Credit Where Credit Is Due

About six years ago, I made a rather alarming discovery. Thanks to the unexpected costs of researching and writing You Don’t Know Me But You Don't Like Me I found myself in something like thirty-six thousand dollars worth of credit card debt. That is, needless to say, less than ideal. It also meant that every month, in addition to the plethora of usual expenses facing me, I was paying something like six hundred dollars a month in interest. 

I wrote about it for a piece that originally appeared on the website of Mental Illness Happy Hour, but Gawker picked it up. According to their website, it's been read over one hundred and fourteen thousand times, or over fifteen times more than the single most popular piece ever to appear on Nathan Rabin's Happy Place. I was paid zero dollars by Gawker. No wonder they weren't able to stay in business. 

The six hundred dollars a month in interest was not going down. On the contrary, it was going up. I was barely able to cover the minimum payments on my many, many credit cards and I felt like I was drowning in a sea of insurmountable debt. I felt desperate so I acted out of desperation. As I have written about elsewhere, I signed on with a dodgy, criminal debt consolidation company with a ferocious interest in having me pay them an exorbitant series of fees for what turned out to be non-existent services, but little to no interest in helping me get out of debt in a quick, easy and inexpensive fashion. 

I learned too late that the debt consolidation company was more of a massive impediment to financial freedom than a pathway to the economic promised land. I ended up getting sued by American Express and while I did eventually pay off all my debts, the debt consolidation company’s cure for my financial woes ended up being far worse than the disease it was meant to cure. 

So for a tiny idyll in late 2012/2013 I had no credit card debt but I also had very little money. So I started using my credit cards again because that option was once again open to me (as part of the debt consolidation company’s plan, I threw out all my credit cards and stopped using credit entirely) but also because I had to if in order to save money. 
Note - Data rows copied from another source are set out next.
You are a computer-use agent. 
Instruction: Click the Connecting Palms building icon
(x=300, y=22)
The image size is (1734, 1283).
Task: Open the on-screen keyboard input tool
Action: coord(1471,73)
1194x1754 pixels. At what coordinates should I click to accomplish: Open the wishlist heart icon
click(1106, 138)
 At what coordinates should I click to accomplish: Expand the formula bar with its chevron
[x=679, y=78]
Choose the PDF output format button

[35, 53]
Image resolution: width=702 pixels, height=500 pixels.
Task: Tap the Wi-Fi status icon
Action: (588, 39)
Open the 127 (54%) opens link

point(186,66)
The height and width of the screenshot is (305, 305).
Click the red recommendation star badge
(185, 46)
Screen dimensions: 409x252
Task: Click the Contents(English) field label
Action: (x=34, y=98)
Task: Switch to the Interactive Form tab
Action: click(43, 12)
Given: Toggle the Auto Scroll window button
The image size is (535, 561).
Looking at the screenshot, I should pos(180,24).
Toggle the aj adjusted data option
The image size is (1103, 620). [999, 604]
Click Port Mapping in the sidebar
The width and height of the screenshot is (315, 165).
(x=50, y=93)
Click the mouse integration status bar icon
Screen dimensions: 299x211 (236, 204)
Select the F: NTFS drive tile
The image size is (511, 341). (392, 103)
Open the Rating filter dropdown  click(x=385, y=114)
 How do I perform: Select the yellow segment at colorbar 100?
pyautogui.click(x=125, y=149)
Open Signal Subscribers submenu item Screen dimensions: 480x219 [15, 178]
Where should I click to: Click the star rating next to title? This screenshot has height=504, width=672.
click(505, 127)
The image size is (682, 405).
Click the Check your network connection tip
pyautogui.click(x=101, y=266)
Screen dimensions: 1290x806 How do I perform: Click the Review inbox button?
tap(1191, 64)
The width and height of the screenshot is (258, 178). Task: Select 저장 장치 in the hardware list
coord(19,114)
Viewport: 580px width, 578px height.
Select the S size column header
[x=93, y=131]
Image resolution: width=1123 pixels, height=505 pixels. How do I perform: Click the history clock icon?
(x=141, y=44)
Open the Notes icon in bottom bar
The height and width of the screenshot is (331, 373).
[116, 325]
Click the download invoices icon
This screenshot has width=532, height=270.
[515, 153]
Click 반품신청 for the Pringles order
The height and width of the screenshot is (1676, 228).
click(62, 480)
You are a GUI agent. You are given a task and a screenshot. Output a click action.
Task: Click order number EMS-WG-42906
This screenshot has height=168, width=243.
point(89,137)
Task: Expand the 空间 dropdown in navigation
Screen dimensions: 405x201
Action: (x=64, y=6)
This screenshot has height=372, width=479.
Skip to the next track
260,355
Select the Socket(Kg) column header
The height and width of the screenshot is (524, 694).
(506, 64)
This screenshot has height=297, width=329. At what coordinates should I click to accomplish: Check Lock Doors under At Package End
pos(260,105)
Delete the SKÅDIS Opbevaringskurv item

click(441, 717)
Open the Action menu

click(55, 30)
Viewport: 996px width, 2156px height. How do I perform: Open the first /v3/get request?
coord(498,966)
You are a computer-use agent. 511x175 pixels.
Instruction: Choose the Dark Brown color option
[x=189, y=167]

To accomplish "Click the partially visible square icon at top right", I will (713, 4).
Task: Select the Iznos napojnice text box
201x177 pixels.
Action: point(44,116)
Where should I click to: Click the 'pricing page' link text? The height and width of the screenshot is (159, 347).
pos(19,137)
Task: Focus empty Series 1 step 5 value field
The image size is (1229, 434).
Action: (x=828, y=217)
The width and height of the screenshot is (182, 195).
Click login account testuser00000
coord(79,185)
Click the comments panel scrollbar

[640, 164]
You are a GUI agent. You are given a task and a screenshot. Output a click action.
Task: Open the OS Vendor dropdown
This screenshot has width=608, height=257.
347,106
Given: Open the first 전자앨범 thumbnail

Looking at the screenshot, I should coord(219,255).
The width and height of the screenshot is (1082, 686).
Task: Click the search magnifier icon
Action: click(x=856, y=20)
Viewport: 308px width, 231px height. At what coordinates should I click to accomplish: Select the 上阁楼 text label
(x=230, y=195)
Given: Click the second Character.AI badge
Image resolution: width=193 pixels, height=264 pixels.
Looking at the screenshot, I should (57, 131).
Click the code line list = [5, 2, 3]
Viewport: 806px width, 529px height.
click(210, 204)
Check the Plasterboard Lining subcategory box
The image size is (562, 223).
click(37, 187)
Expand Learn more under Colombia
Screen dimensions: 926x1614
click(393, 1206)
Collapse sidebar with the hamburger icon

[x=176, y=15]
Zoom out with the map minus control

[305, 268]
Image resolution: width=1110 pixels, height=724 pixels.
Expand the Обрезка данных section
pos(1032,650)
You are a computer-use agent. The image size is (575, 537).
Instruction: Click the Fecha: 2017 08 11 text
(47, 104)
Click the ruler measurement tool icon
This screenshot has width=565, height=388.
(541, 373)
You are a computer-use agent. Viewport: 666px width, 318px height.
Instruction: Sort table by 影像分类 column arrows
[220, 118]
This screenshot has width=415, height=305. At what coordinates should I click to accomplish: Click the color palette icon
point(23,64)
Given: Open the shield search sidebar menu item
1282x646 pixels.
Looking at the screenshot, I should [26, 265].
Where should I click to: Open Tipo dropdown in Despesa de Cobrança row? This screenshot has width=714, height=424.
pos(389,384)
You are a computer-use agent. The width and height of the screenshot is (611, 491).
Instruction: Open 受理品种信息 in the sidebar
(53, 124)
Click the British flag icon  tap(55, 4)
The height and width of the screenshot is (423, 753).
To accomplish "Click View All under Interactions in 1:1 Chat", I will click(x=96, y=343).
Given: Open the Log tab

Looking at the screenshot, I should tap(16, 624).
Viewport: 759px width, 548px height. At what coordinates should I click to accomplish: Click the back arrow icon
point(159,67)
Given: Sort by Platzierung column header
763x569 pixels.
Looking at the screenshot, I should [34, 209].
As I got older and became a parent and a home-owner and unemployed/unemployable, life got substantially more expensive and complicated rather than less. After a while I found myself with about sixteen grand in credit card debt. I told myself that that was an acceptable amount. It was about average, and it was substantially less than the 36 grand in debt that had gotten me into trouble in the first place. 

Credit is incredibly addictive. It allows you to live beyond your means. It allows you to acquire things you want but wouldn’t necessarily have the money or resources to buy otherwise. So for a number of years, my life savings and my credit card debt were about the same. Carrying 15 grand in credit card debt when I had 13 grand in savings allowed me to feel like I had a sizable nest egg that would protect me and my family in case of emergencies and the inevitable personal and professional setbacks. But if I was really being honest with myself, the me with 13 grand in savings and 15 grand in credit card debt didn’t have a nice nest egg. It was entirely borrowed. When you came right down to it, even though I had 13 grand in savings, in reality I had less than zero and in addition to my semi-wealth being fictitious, I also realized I was still spending about 300 dollars a month on credit card interest. 

I really need to take a picture of myself as a hobo to accompany all these articles. 

I really need to take a picture of myself as a hobo to accompany all these articles. 

I wish that I’d paid off my credit card debt while I was still living in my in-laws’ basement and life was much, much cheaper. But I think psychologically, I might have had a hard time both living in my in-laws’ basement and having almost no money. One or the other I could accept and deal with. Both would have been just too depressing.  

Life became so much more expensive when we moved out on own but I remain committed to paying off my credit card debts in their entirety even when it means having almost no money in checking or savings. My debt is down to about eight thousand dollars at this point, which is not terrible, in the grand scheme of things, but is still eight thousand dollars more than I would like it to be. 

Nothing makes you smile quite like cutting up a credit card in a stock photo

Nothing makes you smile quite like cutting up a credit card in a stock photo

Here’s the thing: money terrifies me. It confuses me. It overwhelms me. I feel like I have very little control in a lot of respects. I can’t control how a freelance outlet treats me. I can’t control the economy. I can’t control how crazy and erratic and cruel pop-culture media can be. But I can take control of my debts and end them, permanently.

The enormous expenses won’t end after I pay off my debt. I’ll still be paying crazy freelancer taxes and supporting my family, but I can take some measure of control by removing the toxic presence of credit cards, and credit card debt, from my life. True, it entails an enormous amount of financial self-discipline and going without, and months where the checking account dips into the hundreds, but it’s going to be worth it. It has to be. By buying into the tainted system of credit, I let these fucking parasites have power over me and my finances, but by ejecting them from my life and my economic life, I’m taking that power back. 

Who knows, at some point I may even have a healthy relationship with credit and debt and money, but for now, I feel like I have to go cold turkey in hopes that my financial future is less bleak than my past.